In 1921, Mather and Crowther hired Francis Ogilvy as a copywriter. Ogilvy eventually became the first non-family member to chair the agency. When the agency launched the Aga cooker, a Swedishcook stove, Francis composed letters in Greek to appeal to British public schools, the appliance's best sales leads. Francis also helped his younger brother, David Ogilvy, secure a position as an Aga salesman.[8] The younger Ogilvy was so successful at selling the cooker, he wrote a sales manual for the company in 1935 called 'The Theory and Practice of Selling the Aga Cooker'. It was later called 'probably the best sales manual ever written', by Fortune magazine.[9]

David Ogilvy sent the manual to Francis who was persuaded to hire him as a trainee. Ogilvy began studying advertising, particularly campaigns from America, which he viewed as the gold standard.[10] In 1938, David Ogilvy convinced Francis to send him to the United States on sabbatical to study American advertising.[11] After a year, Ogilvy presented 32 'basic rules of good advertising' to Mather & Crowther.[12] Over the next ten years, Ogilvy worked in research at the Gallup polling company, worked for British Intelligence during World War II, and then spent a few years farming among the Amish community in Pennsylvania.[11]

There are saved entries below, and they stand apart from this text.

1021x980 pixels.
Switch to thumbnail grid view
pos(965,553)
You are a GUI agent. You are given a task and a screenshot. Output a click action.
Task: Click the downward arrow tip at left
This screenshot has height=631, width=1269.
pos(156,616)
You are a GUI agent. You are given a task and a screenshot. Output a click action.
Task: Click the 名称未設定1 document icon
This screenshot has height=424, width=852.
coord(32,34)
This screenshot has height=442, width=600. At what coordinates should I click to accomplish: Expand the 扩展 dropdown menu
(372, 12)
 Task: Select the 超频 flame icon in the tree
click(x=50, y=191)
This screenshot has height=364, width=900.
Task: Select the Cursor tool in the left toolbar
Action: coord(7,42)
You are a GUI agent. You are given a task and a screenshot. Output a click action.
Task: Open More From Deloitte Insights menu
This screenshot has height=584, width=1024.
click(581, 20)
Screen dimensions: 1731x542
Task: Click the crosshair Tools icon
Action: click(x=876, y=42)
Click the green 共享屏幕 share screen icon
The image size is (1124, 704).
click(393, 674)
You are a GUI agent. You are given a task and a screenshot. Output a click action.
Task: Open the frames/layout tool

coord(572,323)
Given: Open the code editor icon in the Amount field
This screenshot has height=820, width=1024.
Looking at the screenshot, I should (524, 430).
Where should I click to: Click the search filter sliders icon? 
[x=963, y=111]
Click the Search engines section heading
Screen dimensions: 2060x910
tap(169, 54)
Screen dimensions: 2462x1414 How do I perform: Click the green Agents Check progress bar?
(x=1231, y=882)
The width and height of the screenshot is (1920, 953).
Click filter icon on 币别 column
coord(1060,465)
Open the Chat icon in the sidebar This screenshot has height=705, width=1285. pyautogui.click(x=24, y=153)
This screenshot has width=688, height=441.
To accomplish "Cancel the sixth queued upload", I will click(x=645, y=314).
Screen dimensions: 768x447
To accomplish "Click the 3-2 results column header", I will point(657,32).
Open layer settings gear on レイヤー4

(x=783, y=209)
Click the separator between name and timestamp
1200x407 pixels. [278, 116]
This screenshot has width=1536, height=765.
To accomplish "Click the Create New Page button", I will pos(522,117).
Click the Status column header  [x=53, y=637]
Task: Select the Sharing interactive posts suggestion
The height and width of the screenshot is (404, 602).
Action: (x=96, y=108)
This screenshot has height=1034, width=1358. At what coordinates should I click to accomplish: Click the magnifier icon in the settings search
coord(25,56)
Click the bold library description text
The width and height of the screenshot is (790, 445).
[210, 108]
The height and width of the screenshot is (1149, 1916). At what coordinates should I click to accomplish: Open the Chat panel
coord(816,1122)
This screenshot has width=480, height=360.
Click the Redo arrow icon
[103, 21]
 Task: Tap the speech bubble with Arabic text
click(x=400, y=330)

In 1948, David Ogilvy proposed that Mather & Crowther and another U.K. agency, S.H. Benson, partner to create an American advertising agency in New York City to support British advertising clients. The agencies each invested US$40,000 in the venture but insisted Ogilvy find a more experienced American to run it. David Ogilvy recruited Anderson Hewitt from J. Walter Thompson to serve as president and to supervise sales. Ogilvy would serve as secretary, treasurer, and research director. Along with their British sponsors, which held a controlling interest, Hewitt mortgaged his house and invested $14,000 in the agency and Ogilvy invested $6,000.[13][14]

Hewitt, Ogilvy, Benson & Mather[edit]

On September 23, 1948, David Ogilvy opened his New York agency as Hewitt, Ogilvy, Benson, & Mather on Madison Avenue in Manhattan.[15] Initially, Mather and Crowther and S.H. Benson gave the agency four clients that had small advertising budgets and were relatively unknown in the United States: Wedgwood China, British South African Airways, Guinness, and Bovril.[16]

Hewitt, Ogilvy, Benson, & Mather's first account was securing magazine advertising space for Wedgwood.[14] The agency had its first successful ad with Ogilvy's concept 'The Guinness Guide to Oysters', which was followed by several other similar food and Guinness pairing guides.[17] The first large client was Sunoco (then called Sun Oil), procured by Hewitt in February 1949.[15]Helena Rubinstein cosmetics was the first client won by Ogilvy.[18]

A breakthrough came after the agency was approached by Maine-based shirt manufacturer C. F. Hathaway Company. The company only had a small budget, but its president promised to 'never change a word of copy'.[19] In 1951, they introduced 'The man in the Hathaway shirt' campaign. The advertisement featured an aristocratic man wearing an eyepatch that Ogilvy purchased on the way to the ad's photo shoot. Hathaway was sold out of shirts within a week of the first ad's printing. The campaign increased the shirt maker's sales by 160 percent, resulted in new business for the agency, and turned the recognizable 'Hathaway Man' and his eyepatch into a popular cultural trope.[11][20]

Ogilvy, Benson & Mather[edit]

Disagreements between Hewitt and Ogilvy, particularly about creative direction and who should run the agency, resulted in Ogilvy's resignation in 1953.[15] The agency's backers supported Ogilvy, leading to Hewitt's resignation and the agency reopening as Ogilvy, Benson & Mather in 1954. Ogilvy hired retired Benton & Bowles executive Esty Stowell in 1956 to handle operations and non-creative functions.[21]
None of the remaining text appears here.